A dashcam video from a state trooper’s police car in Arkansas showed the trooper nudging another car as he tried to make the driver pull over, resulting in the car flipping on the interstate.
The video is reportedly from July 2020 and Fox16 reported Nicole Harper, who was a little over two months pregnant at the time, was the victim of the wreck. Senior Cpl. Rodney Dunn reported that Harper was speeding outside of Jacksonville, so he turned on his lights to pull her over.
In the video, Harper reduced her speed and turned her flashers on, as she claimed the shoulder on the interstate was too narrow and she could not pull over safely.
Newsweek reached out to Harper’s lawyer, Andrew Norwood, who forwarded a copy of the Arkansas Driver’s Manual, used to teach new drivers the rules of the road.
On page three, it lists things to do when you are stopped by an officer, and number one on the list is “Activate your turn signal or emergency flashers to indicate to the officer that you are seeking a safe place to stop.” Norwood pointed out what Harper did in her situation was verbatim.
Still, according to the official complaint and jury demand, two minutes and seven seconds after turning on his lights, Officer Dunn proceeded to perform a Precision Immobilization Technique (PIT) maneuver, as he pulled up to the side of her vehicle and nudged the left side, causing Harper’s car to veer across the interstate and hit the concrete median and flip.
“What was done on Miss Harper was unequivocally deadly,” Norwood told Newsweek. He also told Fox16, “There was a less dangerous and more safe avenue that could have been taken before flipping her vehicle and making it bounce off a concrete barrier going 60 miles an hour.”

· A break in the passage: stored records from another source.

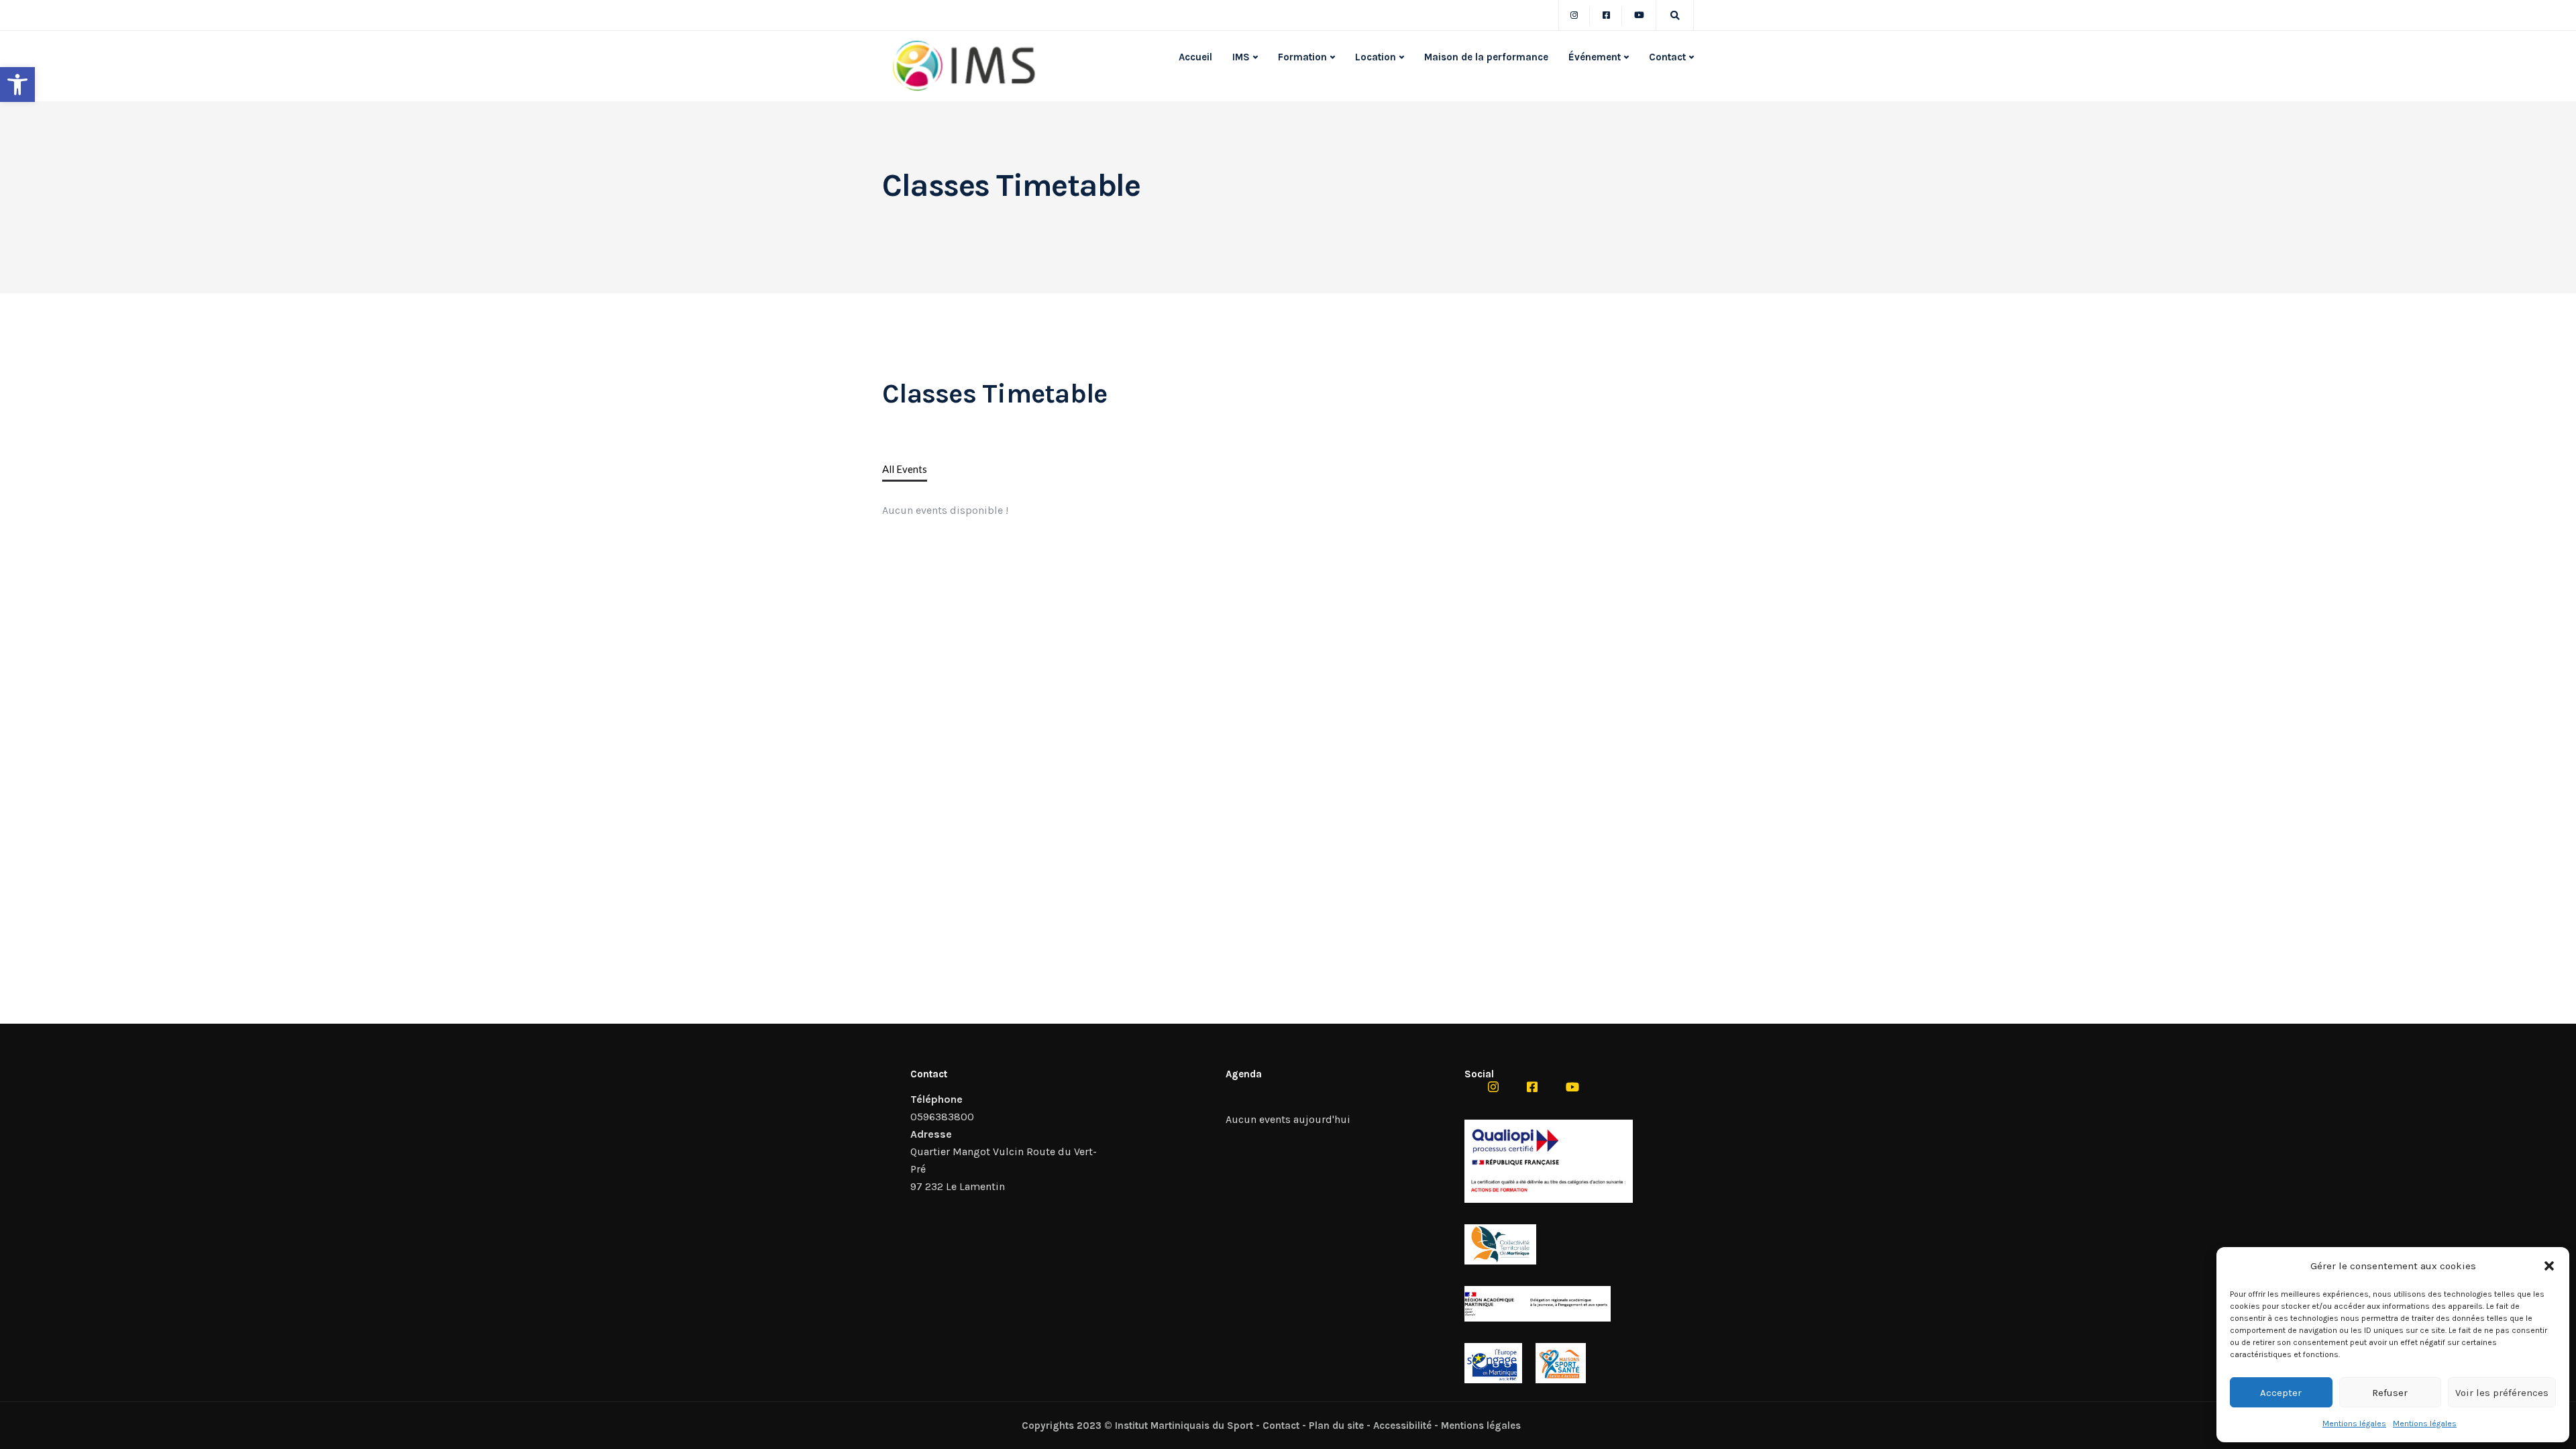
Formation (1302, 57)
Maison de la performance (1486, 57)
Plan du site (1336, 1425)
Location (1375, 57)
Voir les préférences (2501, 1393)
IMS (1241, 57)
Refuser (2390, 1393)
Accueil (1195, 57)
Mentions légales (2354, 1423)
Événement (1594, 57)
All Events (904, 469)
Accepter (2281, 1393)
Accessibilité (1402, 1425)
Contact (1667, 57)
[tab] (904, 470)
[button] (17, 84)
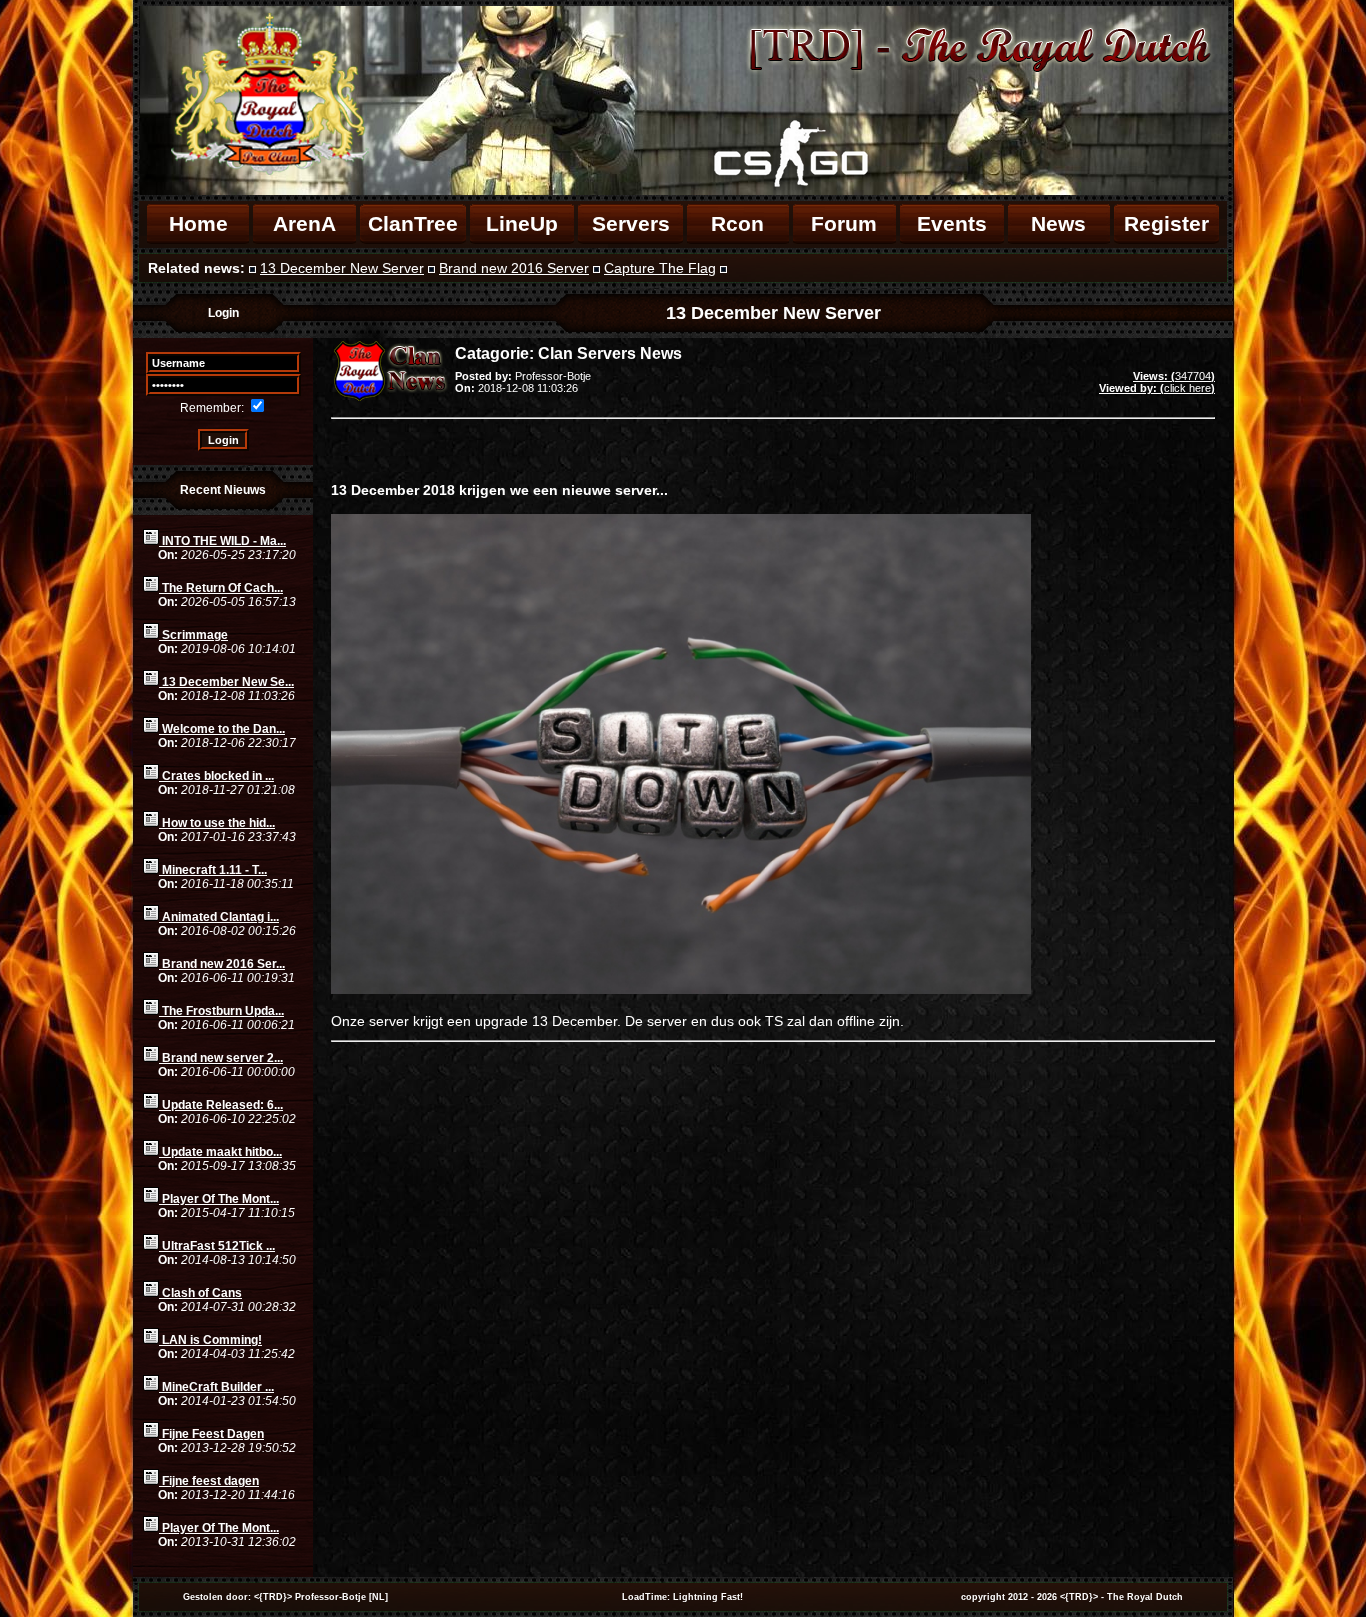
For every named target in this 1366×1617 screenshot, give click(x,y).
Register (1166, 223)
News (1058, 223)
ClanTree (413, 223)
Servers (631, 223)
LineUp (522, 223)
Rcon (737, 223)
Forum (844, 223)
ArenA (304, 223)
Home (198, 223)
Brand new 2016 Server (514, 268)
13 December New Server (342, 268)
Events (952, 223)
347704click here (1157, 382)
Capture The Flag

Dunn’s body mic caught a conversation between the two after the crash. He asked her, “why didn’t you stop?”
“Because I didn’t feel it was safe,” she responded. Dunn said, “Well, this is where you ended up.”
Harper, according to Norwood, was charged for fleeing. She filed a lawsuit in May against the Arkansas State Police for using negligent and excessive force.
Dunn, according to the body mic, can be heard saying: “no we don’t anticipate vehicles rolling over nor do we want that to happen. All you had to do was slow down and stop.”
“I did slow down, I turned on my hazards, I thought I was doing the right thing,” she responded.
State Police Director Col. Bill Bryant sent Fox16 a statement indicating that over the last five years, they have seen over 50 percent of an increase in drivers refusing to stop when being pulled over, which results in the use of PIT maneuvers, like the one used on Harper.
“In every case a state trooper has used a PIT maneuver, the fleeing driver could have chosen to end the pursuit by doing what all law-abiding citizens do every day when a police officer turns on the blue lights—they pull over and stop,” read the statement.
Harper and her lawyer, Norwood, are hoping the lawsuit will effectively change some policies and create boundaries around when it is appropriate to use PIT maneuvers.
Harper expressed to Fox16 her fear during the incident, as she thought she was going to lose her baby. “What if I had kids in the car?” she asked. “He wouldn’t have known. Did that matter? What was going through his head? What made him think this was okay?”
Norwood told Newsweek, “I’m upset that I have to represent Miss Harper in this case. But I’m doing it so that I don’t have to represent someone else for the same reason a year from now.”